● **Task goal**: Of all the lines below, output only those starting at the one with "For every named target in this 360×1052" and ending at the one with "Art et culture (43, 2479)", both ends included, exactly as written.

● **Entries shown**:
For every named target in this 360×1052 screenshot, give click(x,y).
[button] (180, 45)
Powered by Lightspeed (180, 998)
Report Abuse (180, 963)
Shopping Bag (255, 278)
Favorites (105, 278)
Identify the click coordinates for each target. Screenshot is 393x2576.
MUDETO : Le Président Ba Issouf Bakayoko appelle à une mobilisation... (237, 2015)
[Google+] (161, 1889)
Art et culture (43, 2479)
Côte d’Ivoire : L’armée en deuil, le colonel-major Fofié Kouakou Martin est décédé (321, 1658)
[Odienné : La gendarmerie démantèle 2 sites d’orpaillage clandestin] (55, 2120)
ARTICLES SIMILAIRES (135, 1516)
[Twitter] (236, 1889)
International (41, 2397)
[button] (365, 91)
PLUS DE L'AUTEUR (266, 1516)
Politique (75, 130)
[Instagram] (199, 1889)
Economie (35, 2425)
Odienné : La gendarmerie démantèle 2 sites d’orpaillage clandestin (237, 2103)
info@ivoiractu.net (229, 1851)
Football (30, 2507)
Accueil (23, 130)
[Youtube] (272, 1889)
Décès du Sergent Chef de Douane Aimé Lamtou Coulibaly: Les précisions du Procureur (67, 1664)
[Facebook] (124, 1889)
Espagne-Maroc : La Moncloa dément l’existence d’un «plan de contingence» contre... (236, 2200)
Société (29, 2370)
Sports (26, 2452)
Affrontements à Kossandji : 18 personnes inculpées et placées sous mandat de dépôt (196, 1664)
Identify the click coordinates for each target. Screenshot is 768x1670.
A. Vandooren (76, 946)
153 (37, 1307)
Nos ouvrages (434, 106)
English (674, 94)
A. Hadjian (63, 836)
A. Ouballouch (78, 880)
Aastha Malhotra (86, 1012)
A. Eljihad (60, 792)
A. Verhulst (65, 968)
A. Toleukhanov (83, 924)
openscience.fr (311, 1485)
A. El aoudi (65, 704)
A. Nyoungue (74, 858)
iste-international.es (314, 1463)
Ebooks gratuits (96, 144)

* * *

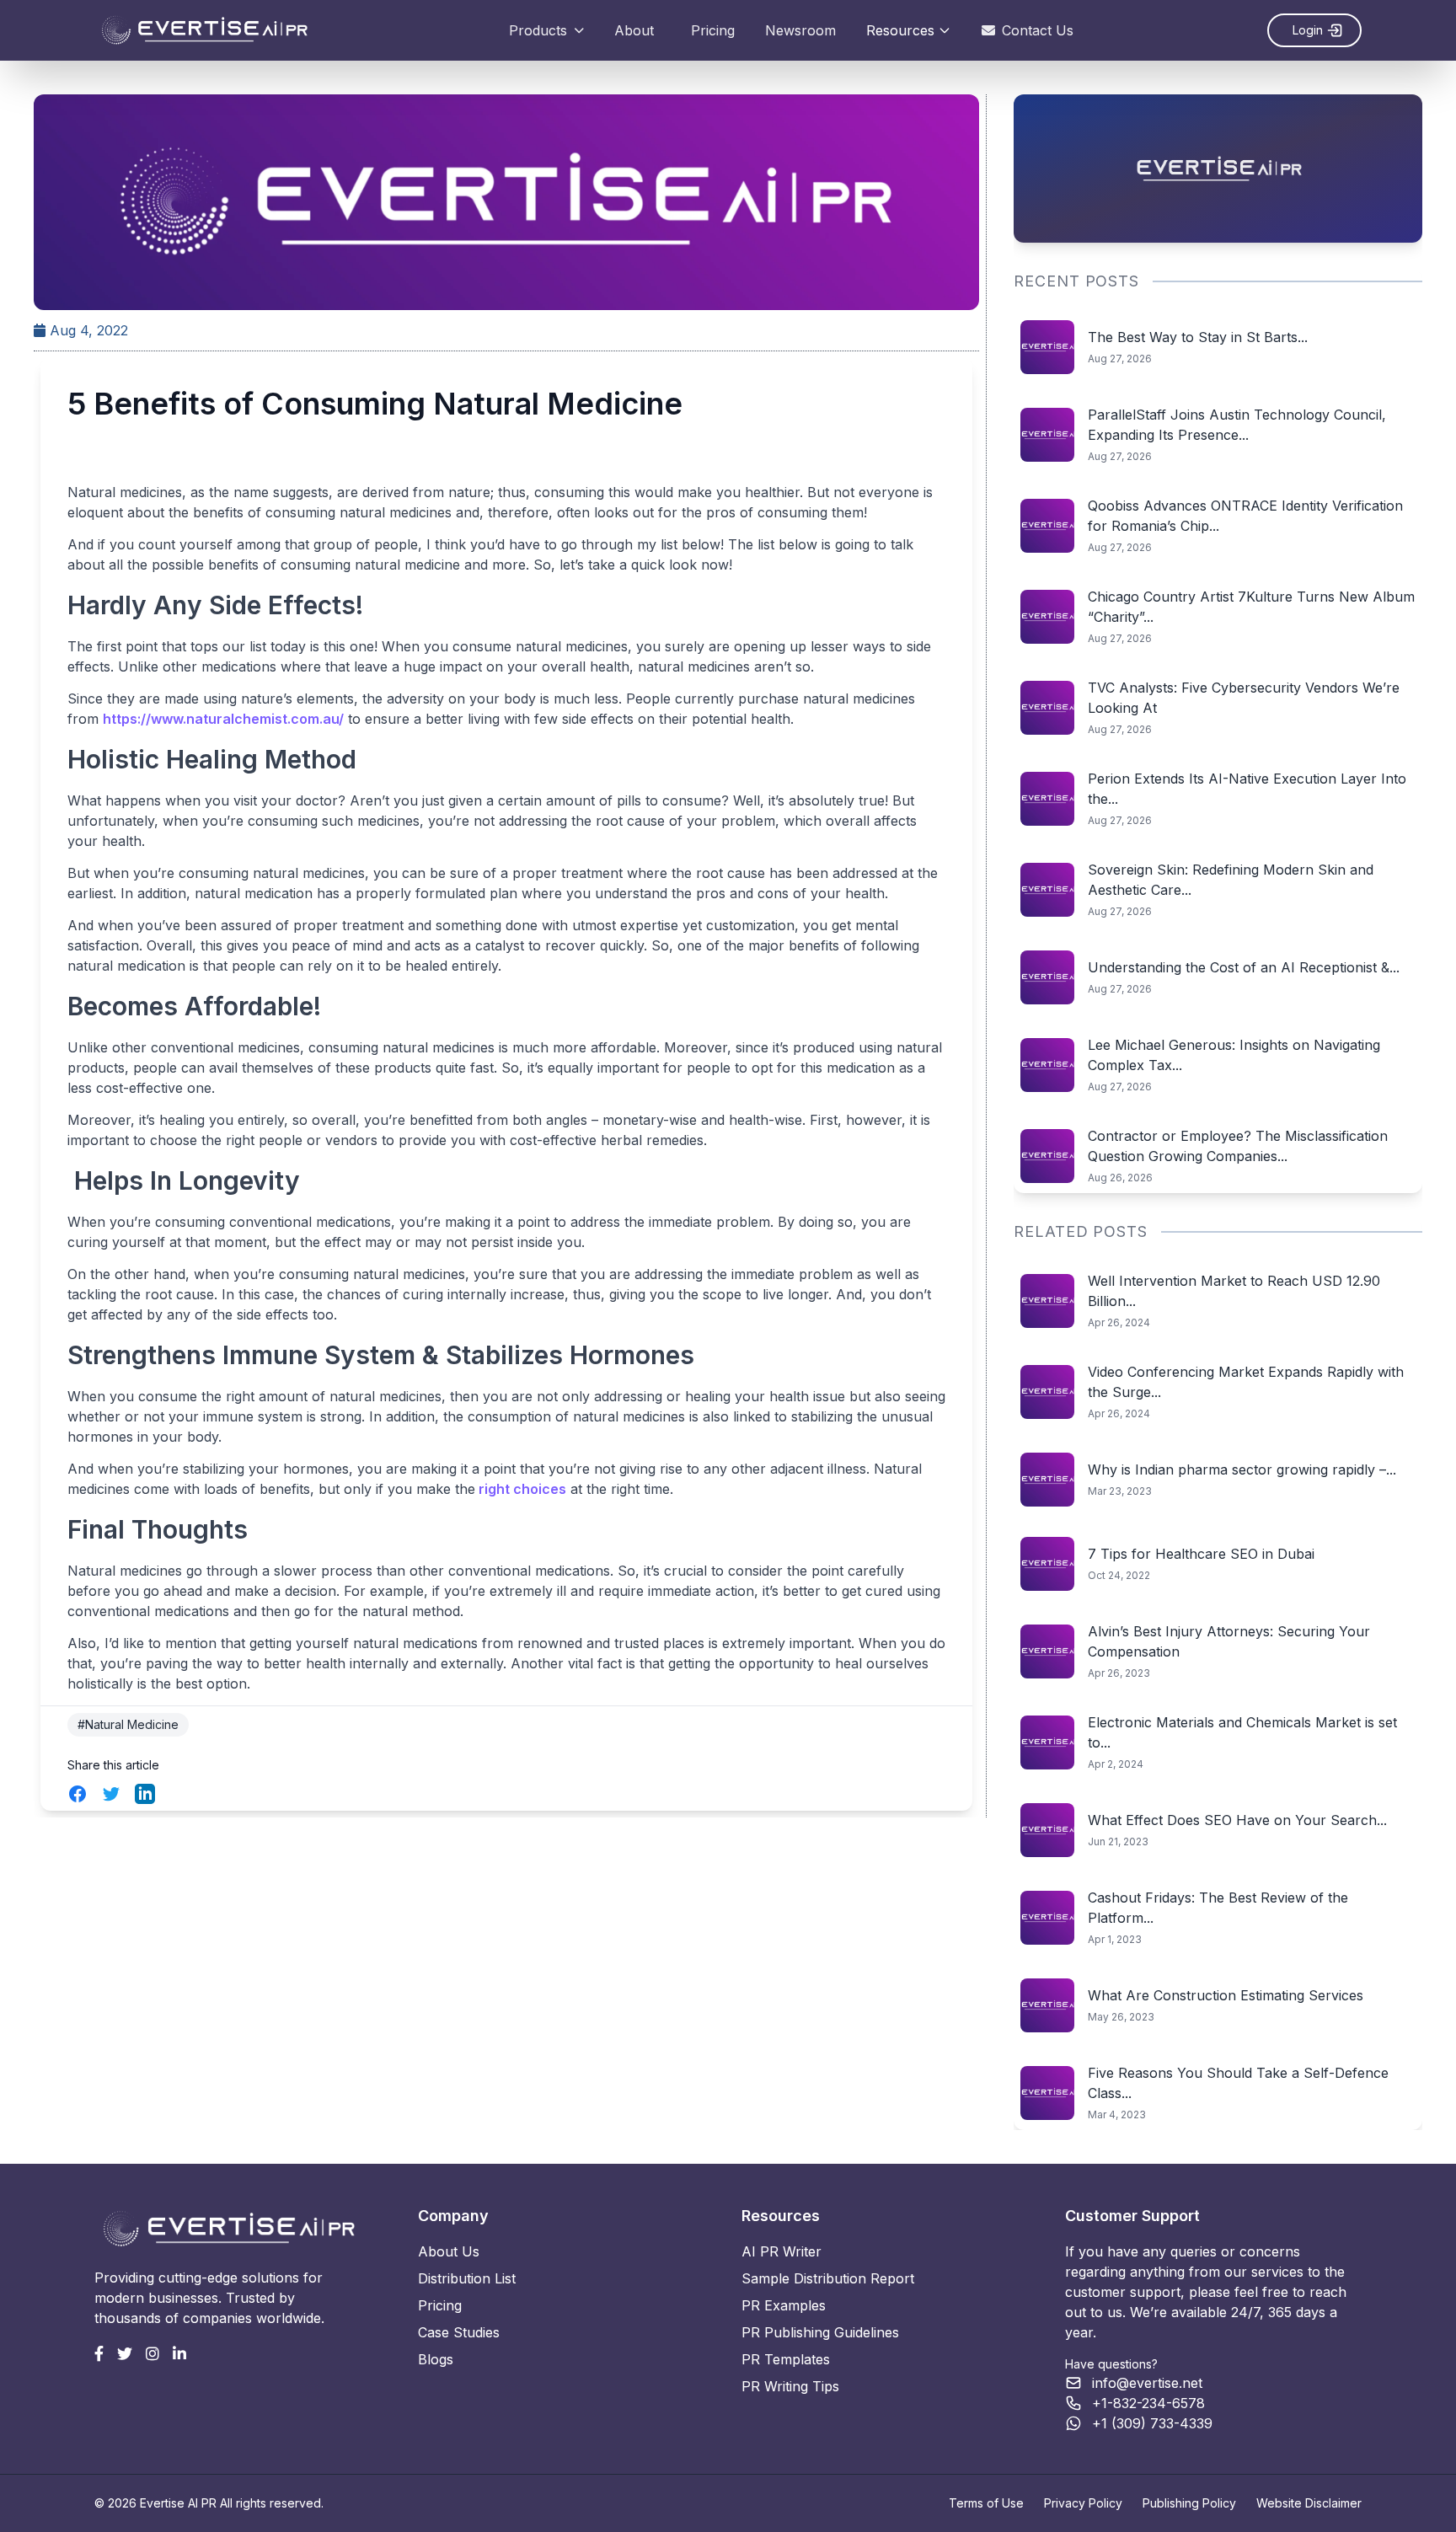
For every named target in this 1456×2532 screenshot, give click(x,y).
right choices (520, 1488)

● **Answer box**:
For every named target in this 360×1052 screenshot, give click(x,y).
[button] (180, 45)
Powered by Lightspeed (180, 998)
Report Abuse (180, 963)
Shopping Bag (255, 278)
Favorites (105, 278)
Identify the click coordinates for each target. Screenshot is 393x2576.
MUDETO : Le Président Ba Issouf Bakayoko appelle à une mobilisation... (237, 2015)
[Google+] (161, 1889)
Art et culture (43, 2479)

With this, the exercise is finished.